OBJECTIVE: Write the next part of the forum thread on Python packaging and wheels, picking up right after its last sentence.

PAGE EXCERPT:
It isn't really supposed to be this way. In principle, https://peps.python.org/pep-0508/ describes a system for making a project's dependencies conditional on the target Python version, OS etc. But apparently this system still can't provide enough information for some packages — and many others are just packaged lazily, or haven't been updated in many years and are packaged according to very outdated standards. And this only helps for dependencies, not for anything else that might be platform specific. (Apparently, *licenses* are platform-specific for some projects out there, if I understood past discussion correctly.)

This is arguably just what you get when you want to support decades of legacy while having people ship projects that mix Python and C (and Fortran, and now Rust, and probably some other things in rare cases).

Nomdeterministic installations

zahlman — Fri, 18 Jul 2025 22:12:19 +0000

> Similar thing can already be done in the code of the package itself, but it would be in plain view for any user. With the exotic package, it could be hidden (unless there's a way to identify the package is not build from published source) in a package that nobody is likely to review.

My understanding is that NVidia has already been doing this sort of thing with setup.py for years. Not involving malware, I presume, but my understanding is that they explicitly re-direct pip to download the real package from their own index, after running code to determine which one.

In principle, setup.py can be audited before running, but in practice you have to go quite some distance out of your way. `pip download` is not usable for this task (see https://zahlman.github.io/posts/2025/02/28/python-packagi...) so you need to arrange your own separate download explicitly and then convince pip to use that file. And then multiply that by all your transitive dependencies, of course.

Such code isn't included in, and doesn't run from wheels (i.e. specifying `--only-binary=:all:`), but then you don't get the potential benefits from trusted code, either. Assuming a wheel for your platform is available in the first place.

It seems that people want to be able to install code and its dependencies in a completely streamlined, fast way; but they also want to be able to use packages that interface to C code, and not have to worry about niche platform details (I saw https://faultlore.com/blah/c-isnt-a-language/ the other day and it seems relevant here), and avoid redundancy, and also have everything be secure. It really seems like something's gotta give.

Wheel we get multiple file compression?

zahlman — Fri, 18 Jul 2025 21:55:21 +0000

I have seen ideas thrown around for that in the community. There have even been suggestions about support for putting the actual code in a second internal archive while leaving metadata arranged as usual. Certainly it's at least desired to support other compression formats - after all, lzma support exists in the standard library (and there's a fairly popular third-party package for zstd). For cases with *identical* files, PEP 778 (mentioned in the article) aims at support for symlinks.

DATA EXCERPT:
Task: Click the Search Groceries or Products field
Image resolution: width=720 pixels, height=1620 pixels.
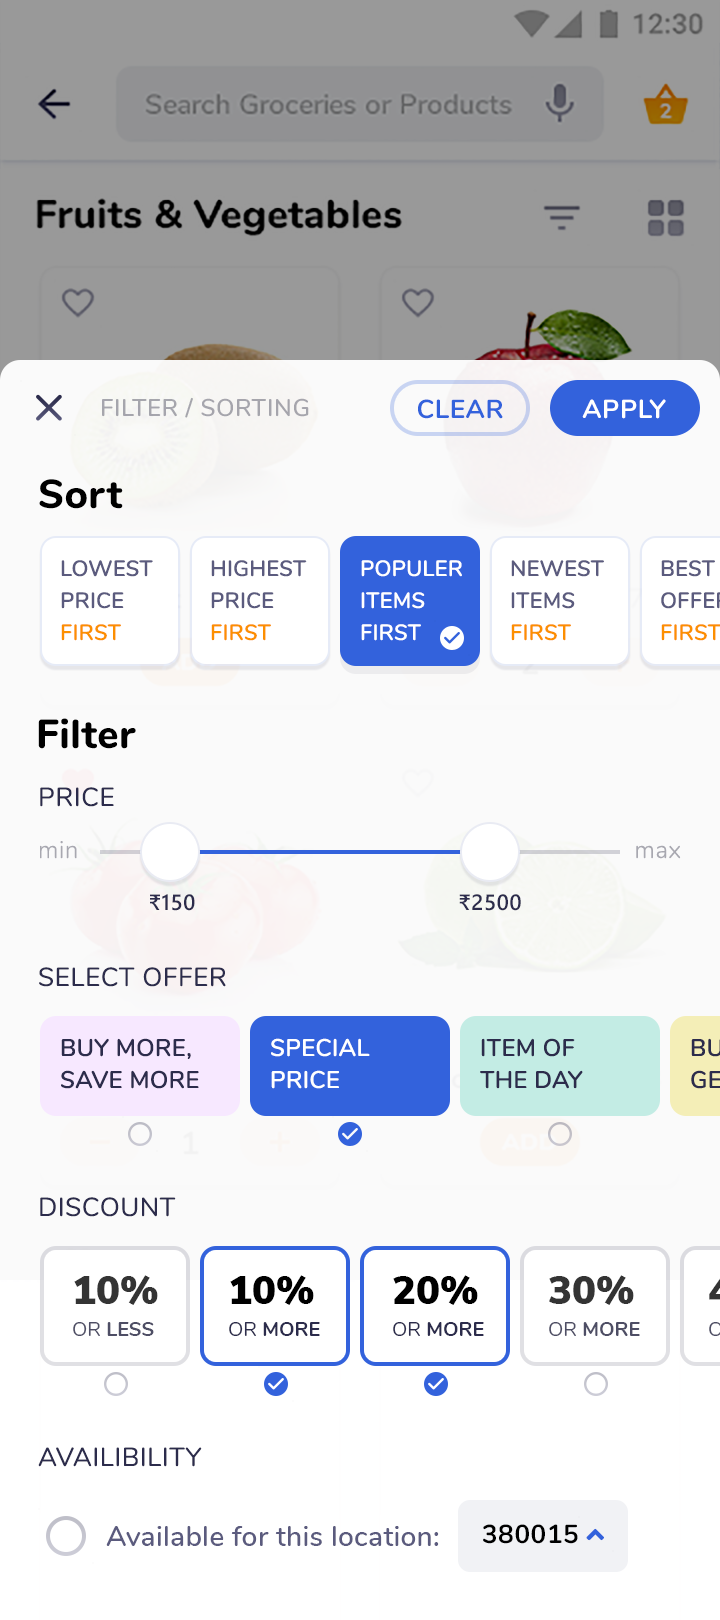Action: point(328,104)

SOLVED EXERCISE:
Of course, there are multiple steps to implementing any of these kinds of changes across the ecosystem. Ideally, changes to metadata standards should ensure that older installers (i.e. older versions of pip) automatically ignore packages they won't know how to handle. And newer ones of course have to actually implement the new specifications. That's especially an issue for symlinks — the packaging formats need to be able to describe them even for archive formats that don't provide native support, but more importantly, Windows installers need to be able to work without admin rights. Presumably this means describing a more abstract form of link, and then Python code would have to be rewritten to actually use those links. .pth files work for Python source, but for everything else (data files, compiled C .so files etc.) an entirely new mechanism would be needed. And right now, it seems that the PEP 778 author/sponsor/delegate aren't even sure if they want to tackle that wide of a scope.

On the flip side, I worry that there isn't actually enough demand for these features to get them prioritized. It seems like lots of developers out there are perfectly happy to e.g. specify "numpy" without a version as a dependency for today's new one-off hundred-line script, and download 15-20MB for it again because the latest point version isn't in cache.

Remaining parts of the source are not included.